François Valentiny zu den Antikenfestspielen: Ohne Qualität keine Zukunft

Trier · Die Antikenfestspiele sind eine große, aber bislang ungenutzte Chance. Renommee und Außenwirkung sind nicht annähernd so groß, wie die Trierer selber gerne glauben.

Man hat zu lange versucht, "irgendwas" hinzukriegen, statt konsequent und gezielt eine klare, für ein breites Publikum erkennbare Marke zu schaffen. Man braucht kein dauerndes "Hin und Her" zwischen verschiedenen Spielorten und Stilrichtungen, sondern ein langfristiges inhaltliches und bauliches Konzept, das ein bestimmtes Image vermittelt.

Dafür müssen die Festspiele definitiv vom Theater getrennt werden. Dessen Zielsetzung ist eine völlig andere: Es muss ein ganzjähriges Programm für das einheimische Publikum auf die Beine stellen und kann gar nicht zum Saison-Ende ein großes Festival stemmen, während schon die nächste Saison vorbereitet wird. Eigenständige Festspiele könnten dann auch zu einem sinnvollen Zeitpunkt, etwa der zweiten Augusthälfte, stattfinden, wenn das Wetter günstiger und Trier nicht ohnehin überfüllt ist. Es spricht nichts dagegen, dann das Theater als Dienstleister mit ins Boot zu nehmen.

OB Jensen hat recht, wenn er sagt: Richtig oder gar nicht. Dann sollte man aber auch eine breite Trägerschaft anstreben, bei der alle, die Geld in die Festspiele investieren, in einem Aufsichtsgremium vertreten sind. Neben der eigenständigen künstlerischen Leitung ist eine professionelle, gut ausgestattete Medien-Abteilung von entscheidender Bedeutung, die sich um die Öffentlichkeitsarbeit und Vermarktung vor Ort und vor allem überregional kümmert.

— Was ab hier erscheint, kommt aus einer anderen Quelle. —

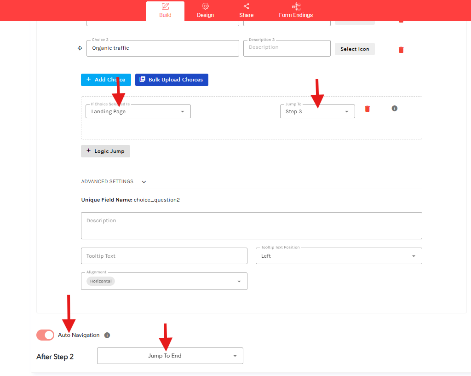This screenshot has height=376, width=471.
Task: Toggle Auto Navigation off
Action: pos(45,335)
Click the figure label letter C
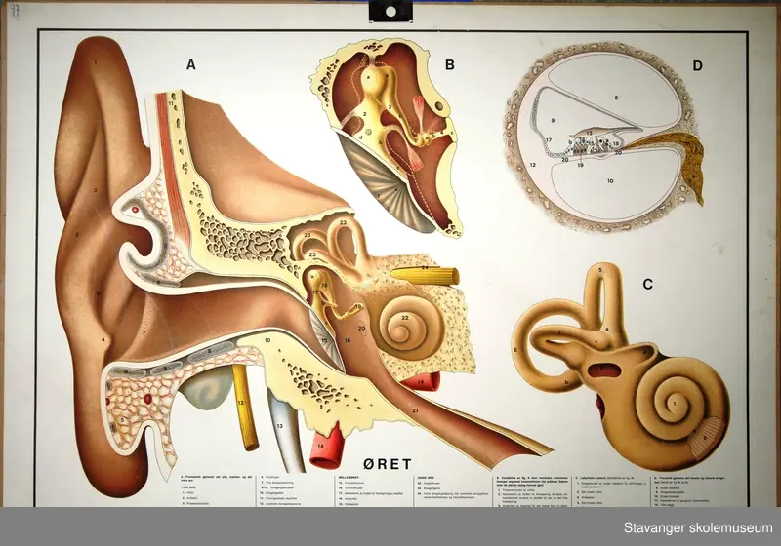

Man wird in unserer ländlich strukturierten Region kein "Weltfestival" hinkriegen. Aber es wäre ein Irrtum, zu glauben, ein Publikum aus einem 200-Kilometer-Umkreis ließe sich mit einem billig-spekulativen Programm, das durchsichtig mit ein paar großen Namen dekoriert ist, anlocken. Das hat schon bisher nicht funktioniert. Es kann auch nicht sein, dass dem Publikum aus Kostengründen ein Schauspiel in der abgetakelten, unpassenden Opernkulisse serviert wird. Die Qualitäts-Ansprüche müssen hoch sein. Die Leute, die meinen, ein Spatz in der Hand sei besser als nichts, sind die Totengräber solcher Festival-Ideen.

Dazu gehört auch, dass wir das tolle historische Ambiente nicht länger völlig unter Wert verkaufen. Der gestalterische Wille fehlt, und der dominierende Denkmalschutz führt oft aufs Abstellgleis. Wenn alle mitwirken, wäre zum Beispiel eine Orchester-Überdachung jederzeit problemlos machbar.

Nach wie vor werden die Festspiele nicht als Motor und Träger der wirtschaftlichen Entwicklung, sondern als Bettler und Kostgänger wahrgenommen - und von der Politik auch so verkauft. Nur wenn sich das ändert, haben sie eine Zukunft. vk/jöl

François Valentiny

Der Luxemburger Architekt François Valentiny, 55, hat das neue Festspielhaus in Salzburg gestaltet.

Der bekennende Opern-Fan stattete "Samson und Dalila" bei den Antikenfestspielen 2007 aus und nutzte als Erster den kompletten Amphitheater-Raum. Derzeit baut er in Schanghai den Luxemburger Pavillon für die Weltausstellung 2010.